U na delle uscite discografiche più attese della scorsa settimana era sicuramente “Che canzone siamo”, nuovo singolo di AIELLO, il cantautore calabrese che è riuscito nell’ultimo anno e mezzo, grazie al passaparola 2.0 del web, a conquistarsi uno spazio significativo tra le nuove voci del nuovo itpop e ci è riuscito praticamente da solo. Già, perché a dispetto di chi gli ha affibbiato da subito l’etichetta di “indie”, il percorso di AIELLO, che è il suo cognome, il nome è Antonio, classe ’85 da Cosenza, è del tutto inedito; e lo ha raccontato all’AGI partendo proprio da questa sua nuova uscita, che apre una nuova strada nel suo modo di fare musica, e andando a ritroso di un anno e mezzo quando ha sganciato in rete i suoi brani pensando “O la va o la spacca”. È andata eccome, su Spotify sfiora il milione di ascoltatori mensili, su YouTube nessuno dei suoi pezzi viaggia con numeri inferiori ai sei zeri ed è ormai presenza fissa nella classifica dei brani più trasmessi dalle radio italiane.

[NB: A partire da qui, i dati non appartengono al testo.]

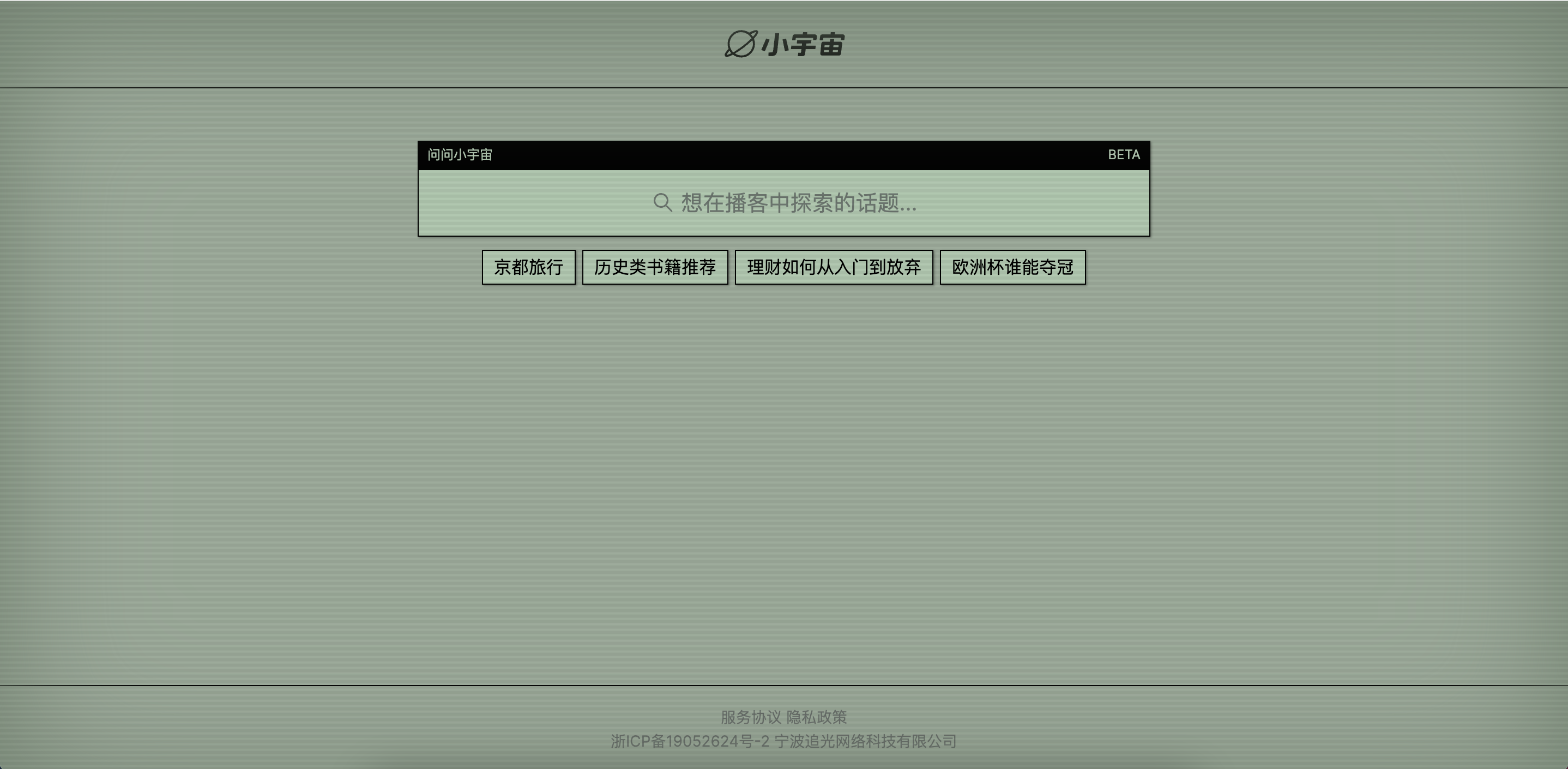Select the 京都旅行 suggestion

“Purtroppo o per fortuna tutto quello che faccio è molto naturale, nel senso che io non riesco ad incollarmi nulla, faccio tutto quello che mi fa godere e a me la produzione di questo secondo disco, che è ancora work in progress, mi fa godere, è frutto di un percorso di ascolti e di una grande passione che io ho e che va oltre la mera scrittura”

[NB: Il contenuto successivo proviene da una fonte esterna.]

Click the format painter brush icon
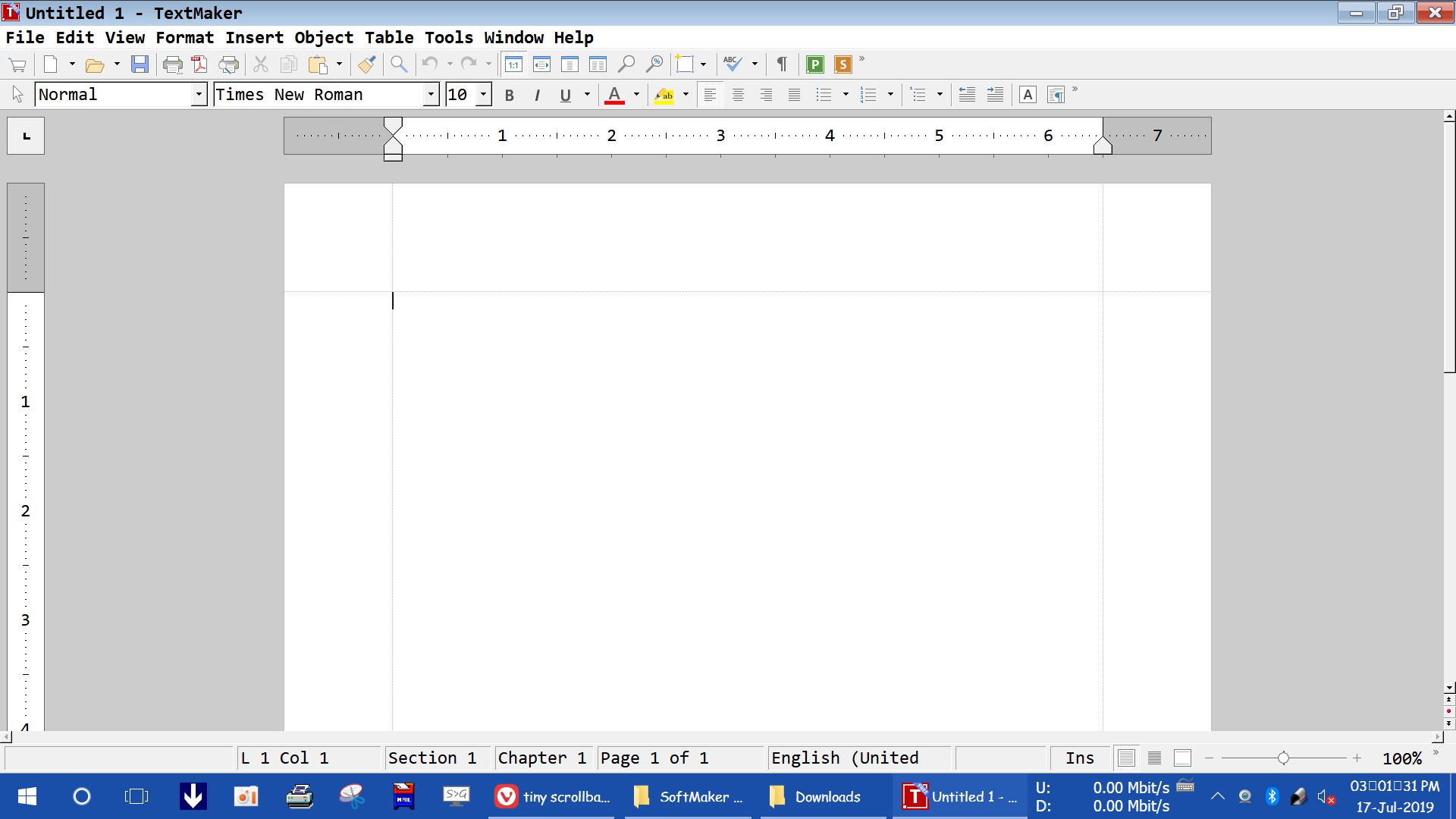 pos(367,64)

A cosa pensi quindi quando lavori ad un brano?
“Io scrivo per urgenza, poi quando vado a vestire i pezzi, con i produttori, cominciamo un tipo di viaggio che non ha proprio nulla a che vedere con ‘ci sediamo a tavolino per capire cosa va e cosa non va’, correndo anche dei rischi”
Sfatiamo questo mito di AIELLO cantautore indie?
“Non mi sono mai sentito indie, ma perché io non mi sono mai sentito nulla - e ride -. Io sono uscito da solo, dopodiché sono arrivati i giganti a farmi delle proposte, ma io non sono uscito con una casa discografica con “Arsenico”. Io mi sento me, se piaccio sono contento, se non piaccio pazienza, spero di piacere alla prossima. Io sono Antonio Aiello, faccio canzoni.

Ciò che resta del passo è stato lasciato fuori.